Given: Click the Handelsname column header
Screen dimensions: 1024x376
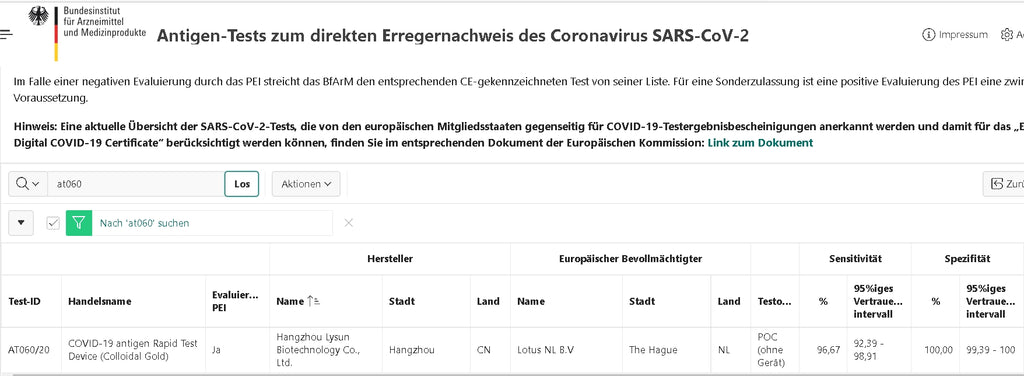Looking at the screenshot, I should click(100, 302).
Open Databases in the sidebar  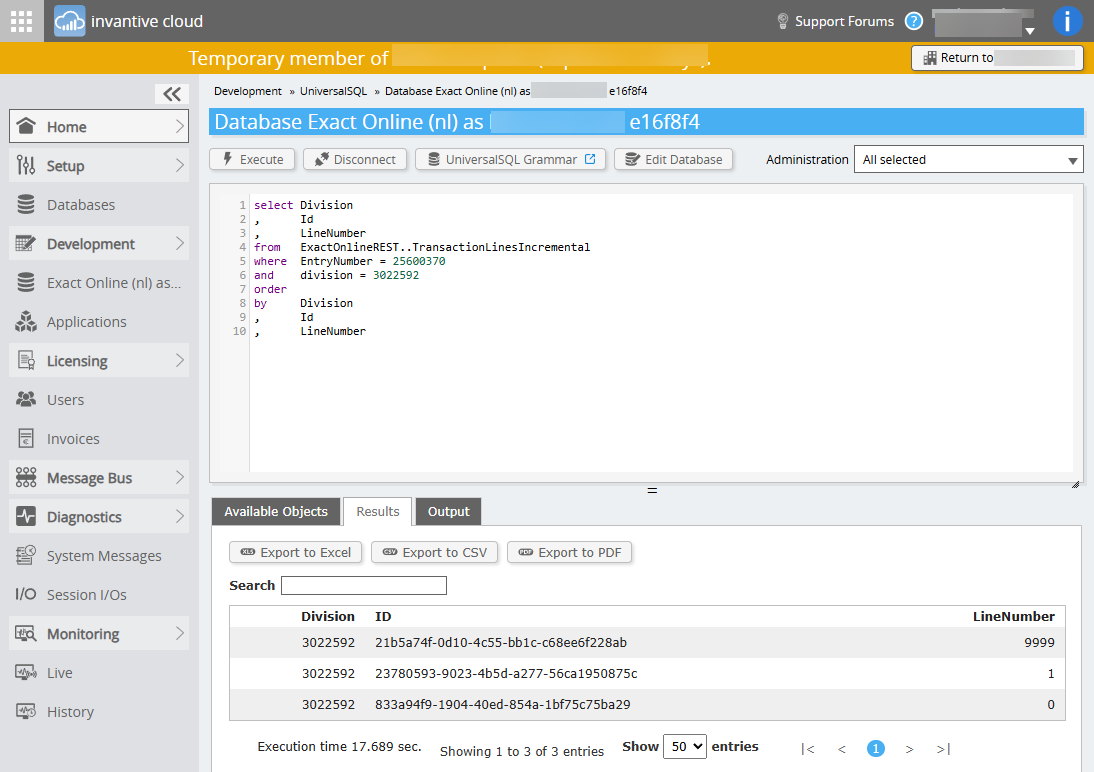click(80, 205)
==
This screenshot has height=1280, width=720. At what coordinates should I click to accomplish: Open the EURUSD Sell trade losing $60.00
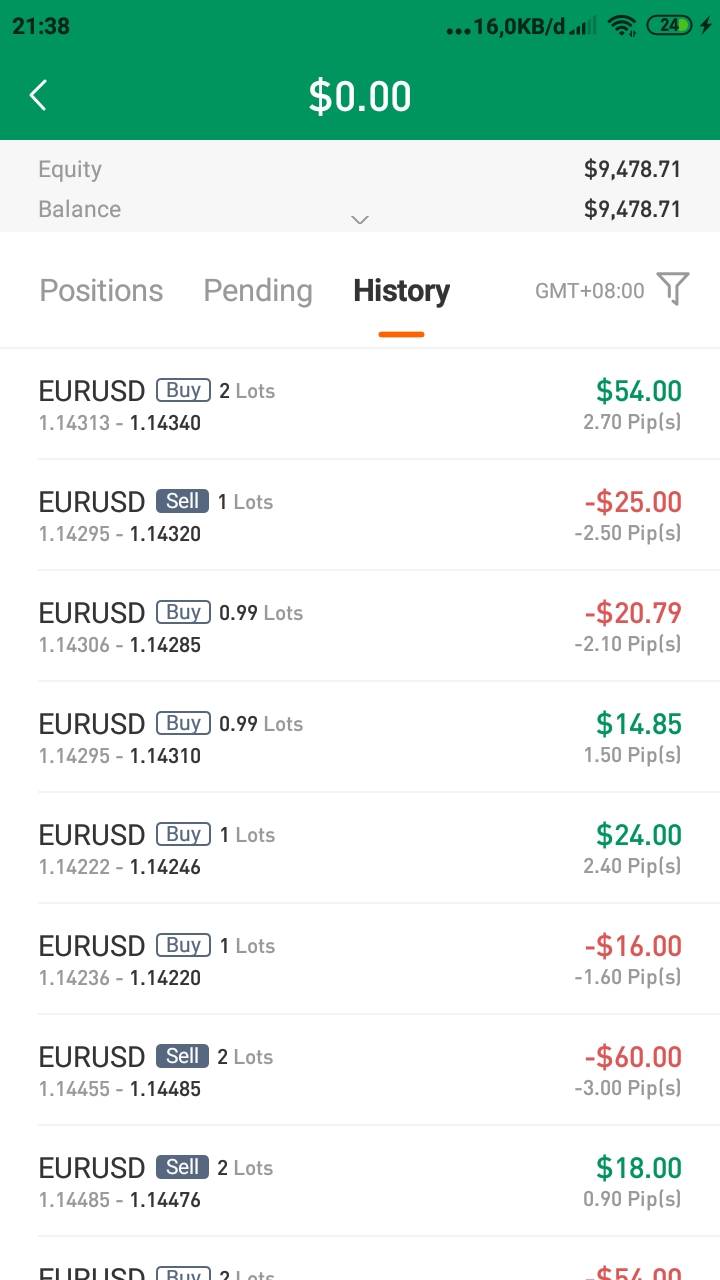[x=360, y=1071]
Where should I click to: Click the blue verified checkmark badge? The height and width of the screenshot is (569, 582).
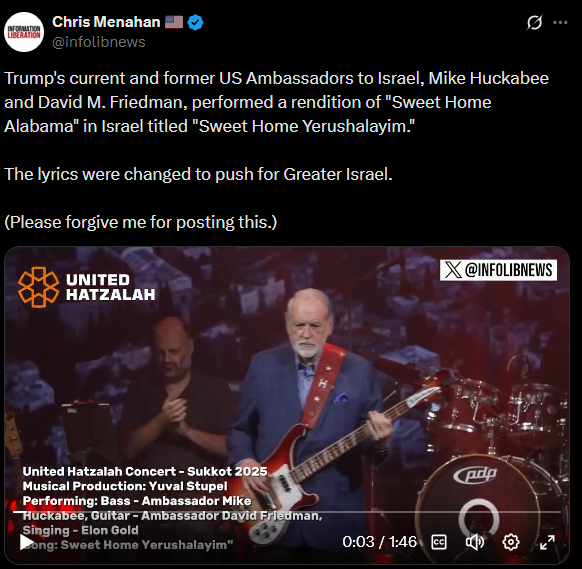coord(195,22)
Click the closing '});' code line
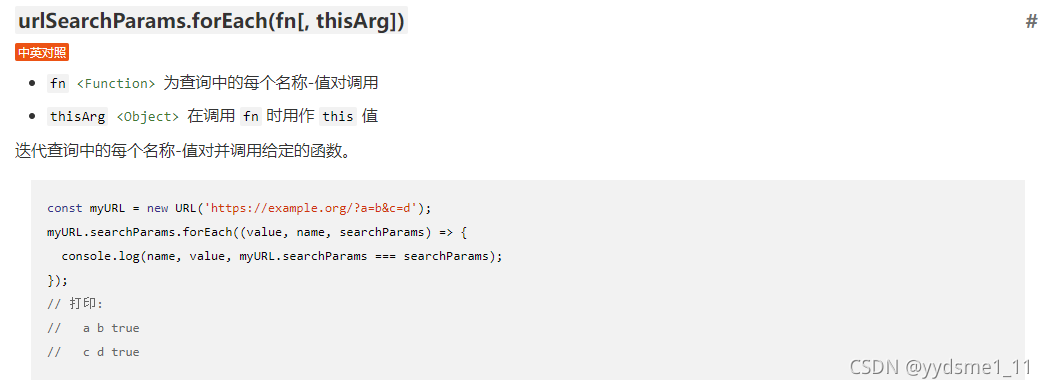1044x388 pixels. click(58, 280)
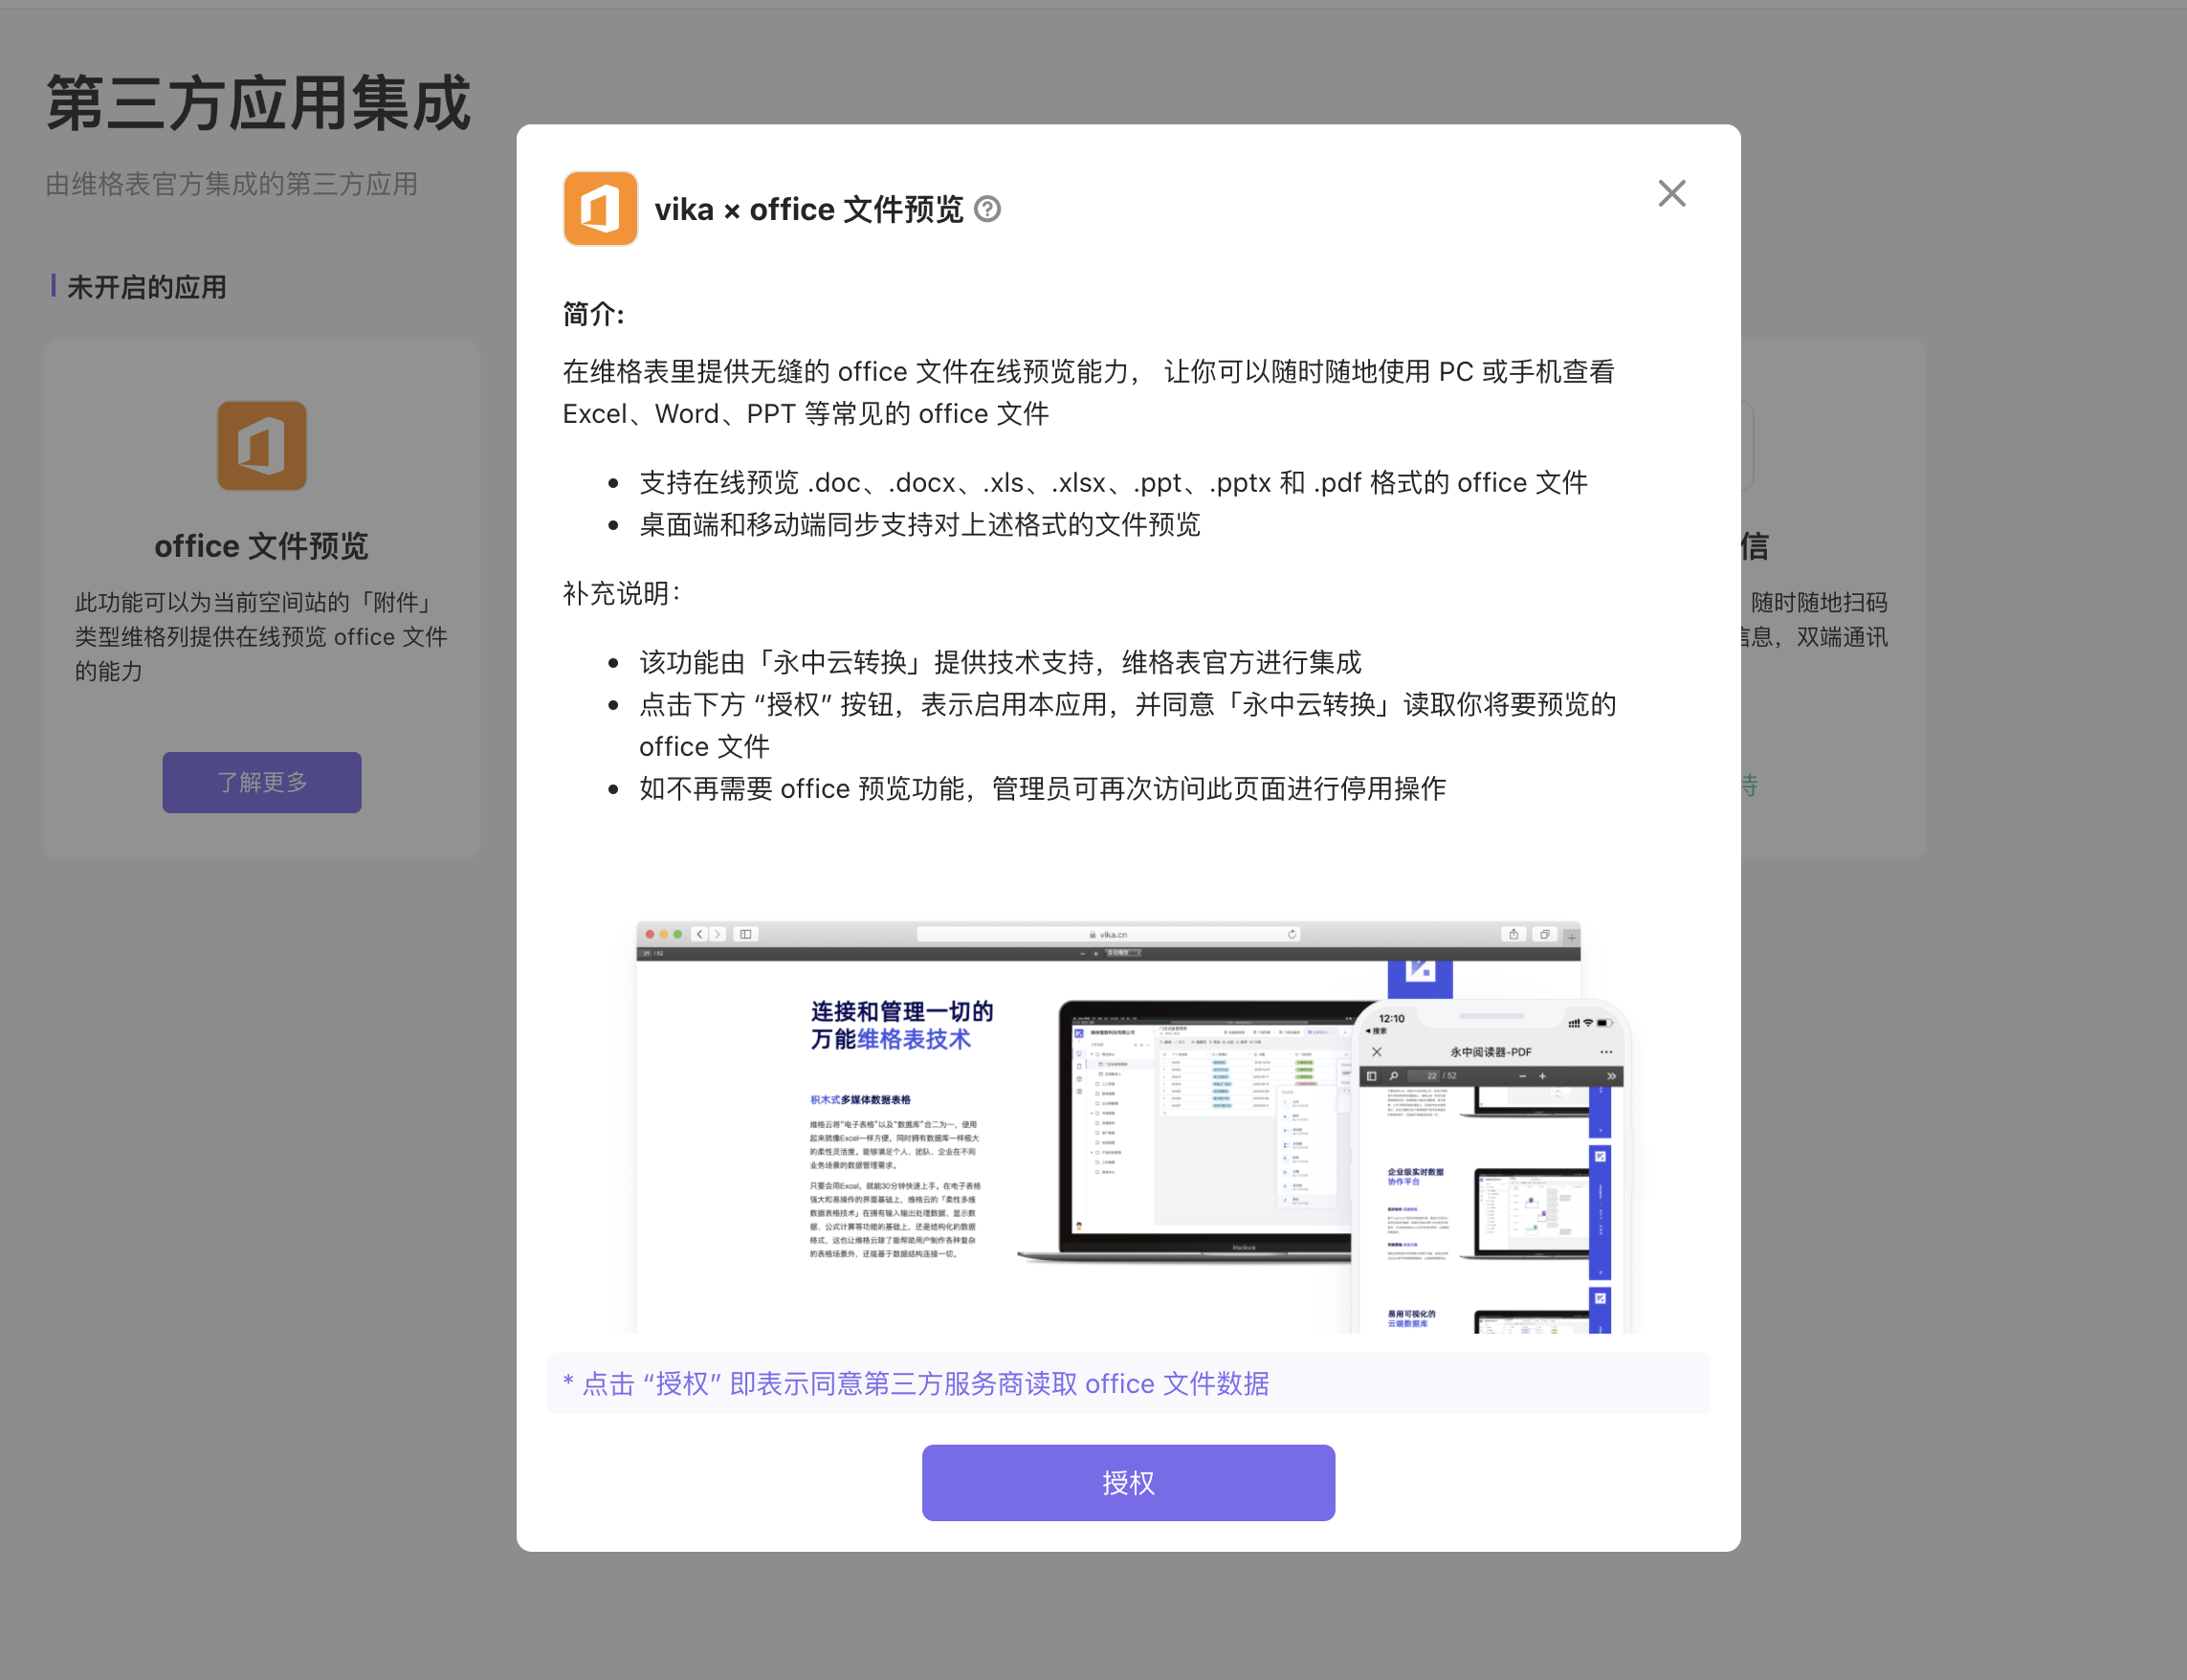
---
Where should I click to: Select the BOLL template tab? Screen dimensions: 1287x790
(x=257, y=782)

• _WHAT THE TASK REQUIRES_: Count how many lines of the records contain the word "height", and reply with only that number.

• _WRITTEN RESPONSE_: 2